Biocontrol Potential of Essential Oils in Organic Horticulture Systems: From Farm to Fork.

In recent decades, increasing attention has been paid to food safety and organic horticulture. Thus, people are looking for natural products to manage plant diseases, pests, and weeds. Essential oils (EOs) or EO-based products are potentially promising candidates for biocontrol agents due to their safe, bioactive, biodegradable, ecologically, and economically viable properties. Born of necessity or commercial interest to satisfy market demand for natural products, this emerging technology is highly anticipated, but its application has been limited without the benefit of a thorough analysis of the scientific evidence on efficacy, scope, and mechanism of action. This review covers the uses of EOs as broad-spectrum biocontrol agents in both preharvest and postharvest systems. The known functions of EOs in suppressing fungi, bacteria, viruses, pests, and weeds are briefly summarized. Related results and possible modes of action from recent research are listed.

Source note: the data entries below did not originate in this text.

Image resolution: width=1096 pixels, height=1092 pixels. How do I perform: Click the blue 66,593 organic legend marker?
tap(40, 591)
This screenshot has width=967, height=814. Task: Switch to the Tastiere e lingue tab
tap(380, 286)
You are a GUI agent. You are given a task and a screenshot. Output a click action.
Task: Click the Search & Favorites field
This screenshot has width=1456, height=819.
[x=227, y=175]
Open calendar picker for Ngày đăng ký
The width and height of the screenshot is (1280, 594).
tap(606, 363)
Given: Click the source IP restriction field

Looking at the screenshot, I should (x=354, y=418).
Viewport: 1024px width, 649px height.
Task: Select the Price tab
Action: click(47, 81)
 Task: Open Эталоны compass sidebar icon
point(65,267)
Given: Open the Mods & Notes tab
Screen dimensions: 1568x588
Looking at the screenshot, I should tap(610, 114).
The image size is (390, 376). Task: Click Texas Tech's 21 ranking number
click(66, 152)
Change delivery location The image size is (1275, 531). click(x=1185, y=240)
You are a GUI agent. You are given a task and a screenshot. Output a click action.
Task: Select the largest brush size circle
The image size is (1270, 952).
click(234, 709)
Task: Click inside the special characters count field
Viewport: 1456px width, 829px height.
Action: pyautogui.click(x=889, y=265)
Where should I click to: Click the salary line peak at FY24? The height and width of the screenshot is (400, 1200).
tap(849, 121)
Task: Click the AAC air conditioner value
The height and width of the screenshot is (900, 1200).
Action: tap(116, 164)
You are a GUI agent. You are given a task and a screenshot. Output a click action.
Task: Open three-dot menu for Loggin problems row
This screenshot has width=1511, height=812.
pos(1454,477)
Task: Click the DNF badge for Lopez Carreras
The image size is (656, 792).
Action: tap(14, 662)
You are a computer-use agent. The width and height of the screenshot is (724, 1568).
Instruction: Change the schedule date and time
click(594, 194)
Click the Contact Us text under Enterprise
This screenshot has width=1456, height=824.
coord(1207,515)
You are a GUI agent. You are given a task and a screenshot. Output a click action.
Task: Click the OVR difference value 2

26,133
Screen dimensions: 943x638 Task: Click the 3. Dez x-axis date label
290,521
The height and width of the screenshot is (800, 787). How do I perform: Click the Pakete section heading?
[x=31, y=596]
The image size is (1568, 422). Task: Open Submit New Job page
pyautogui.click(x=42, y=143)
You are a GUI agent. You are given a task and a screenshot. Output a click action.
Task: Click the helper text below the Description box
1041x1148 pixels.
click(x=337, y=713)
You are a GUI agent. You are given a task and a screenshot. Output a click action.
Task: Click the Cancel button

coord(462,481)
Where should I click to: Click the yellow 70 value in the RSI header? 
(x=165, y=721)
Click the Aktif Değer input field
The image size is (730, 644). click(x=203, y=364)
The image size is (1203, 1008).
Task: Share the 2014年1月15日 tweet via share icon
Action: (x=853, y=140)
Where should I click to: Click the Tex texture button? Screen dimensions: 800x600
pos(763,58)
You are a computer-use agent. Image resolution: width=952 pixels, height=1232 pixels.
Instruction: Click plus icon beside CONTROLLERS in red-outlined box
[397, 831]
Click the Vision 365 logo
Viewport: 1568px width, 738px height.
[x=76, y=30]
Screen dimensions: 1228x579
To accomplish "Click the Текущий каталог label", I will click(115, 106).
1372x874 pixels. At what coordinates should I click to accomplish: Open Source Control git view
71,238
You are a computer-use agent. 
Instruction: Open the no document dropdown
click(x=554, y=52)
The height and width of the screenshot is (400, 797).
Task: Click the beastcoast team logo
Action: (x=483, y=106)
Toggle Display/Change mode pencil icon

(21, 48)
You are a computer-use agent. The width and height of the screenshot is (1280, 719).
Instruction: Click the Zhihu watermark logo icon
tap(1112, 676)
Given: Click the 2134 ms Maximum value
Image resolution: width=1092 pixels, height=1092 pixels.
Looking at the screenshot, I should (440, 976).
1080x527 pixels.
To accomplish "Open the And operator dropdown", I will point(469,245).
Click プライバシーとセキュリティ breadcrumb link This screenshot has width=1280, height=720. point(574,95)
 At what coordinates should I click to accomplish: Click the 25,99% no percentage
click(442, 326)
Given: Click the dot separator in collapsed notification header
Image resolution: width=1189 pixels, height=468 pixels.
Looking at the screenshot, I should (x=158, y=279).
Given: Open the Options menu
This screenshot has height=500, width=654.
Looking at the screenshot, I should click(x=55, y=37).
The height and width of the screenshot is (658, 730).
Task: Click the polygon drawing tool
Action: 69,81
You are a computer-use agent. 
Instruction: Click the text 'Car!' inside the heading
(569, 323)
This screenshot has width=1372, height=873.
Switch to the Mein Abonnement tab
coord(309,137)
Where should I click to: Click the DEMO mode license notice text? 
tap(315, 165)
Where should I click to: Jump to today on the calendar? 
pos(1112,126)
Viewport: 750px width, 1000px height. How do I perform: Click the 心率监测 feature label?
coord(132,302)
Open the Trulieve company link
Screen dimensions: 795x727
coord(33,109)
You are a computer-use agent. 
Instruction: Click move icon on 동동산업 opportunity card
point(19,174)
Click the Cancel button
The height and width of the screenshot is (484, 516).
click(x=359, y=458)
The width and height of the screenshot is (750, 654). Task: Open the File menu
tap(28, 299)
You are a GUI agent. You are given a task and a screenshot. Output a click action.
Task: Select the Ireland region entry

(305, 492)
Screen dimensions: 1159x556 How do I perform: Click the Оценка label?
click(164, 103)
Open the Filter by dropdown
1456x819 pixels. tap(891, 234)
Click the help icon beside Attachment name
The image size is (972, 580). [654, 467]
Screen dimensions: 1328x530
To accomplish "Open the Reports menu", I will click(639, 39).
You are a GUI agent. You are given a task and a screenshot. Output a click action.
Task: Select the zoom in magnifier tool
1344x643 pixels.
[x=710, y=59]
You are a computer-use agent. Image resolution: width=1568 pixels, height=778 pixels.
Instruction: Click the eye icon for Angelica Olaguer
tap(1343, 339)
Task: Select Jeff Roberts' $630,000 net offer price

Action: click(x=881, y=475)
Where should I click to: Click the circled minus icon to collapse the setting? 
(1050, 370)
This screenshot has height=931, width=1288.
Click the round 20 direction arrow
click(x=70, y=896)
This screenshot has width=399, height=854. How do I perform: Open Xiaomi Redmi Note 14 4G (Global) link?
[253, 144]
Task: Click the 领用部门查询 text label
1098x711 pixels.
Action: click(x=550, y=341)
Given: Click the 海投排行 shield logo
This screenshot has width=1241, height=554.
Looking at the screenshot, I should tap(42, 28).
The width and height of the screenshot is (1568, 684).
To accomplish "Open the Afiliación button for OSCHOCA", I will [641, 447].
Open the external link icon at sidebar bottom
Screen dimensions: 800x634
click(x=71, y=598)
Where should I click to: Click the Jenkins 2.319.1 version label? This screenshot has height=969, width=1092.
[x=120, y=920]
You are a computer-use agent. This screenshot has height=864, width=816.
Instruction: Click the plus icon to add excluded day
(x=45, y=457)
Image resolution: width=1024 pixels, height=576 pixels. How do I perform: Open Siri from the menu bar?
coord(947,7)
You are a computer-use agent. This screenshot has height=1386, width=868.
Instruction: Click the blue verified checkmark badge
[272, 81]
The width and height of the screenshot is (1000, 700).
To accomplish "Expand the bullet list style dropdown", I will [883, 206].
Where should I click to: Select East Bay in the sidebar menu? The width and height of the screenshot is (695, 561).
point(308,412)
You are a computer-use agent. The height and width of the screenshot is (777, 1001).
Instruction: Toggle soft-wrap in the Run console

The weaknesses of applying EOs are also discussed, such as high volatility and low stability, low water solubility, strong influence on organoleptic properties, and phytotoxic effects. Therefore, EO formulations and methods of incorporation to enhance the strengths and compensate for the shortages are outlined. This review also concludes with research directions needed to better understand and fully evaluate EOs and provides an outlook on the prospects for future applications of EOs in organic horticulture production.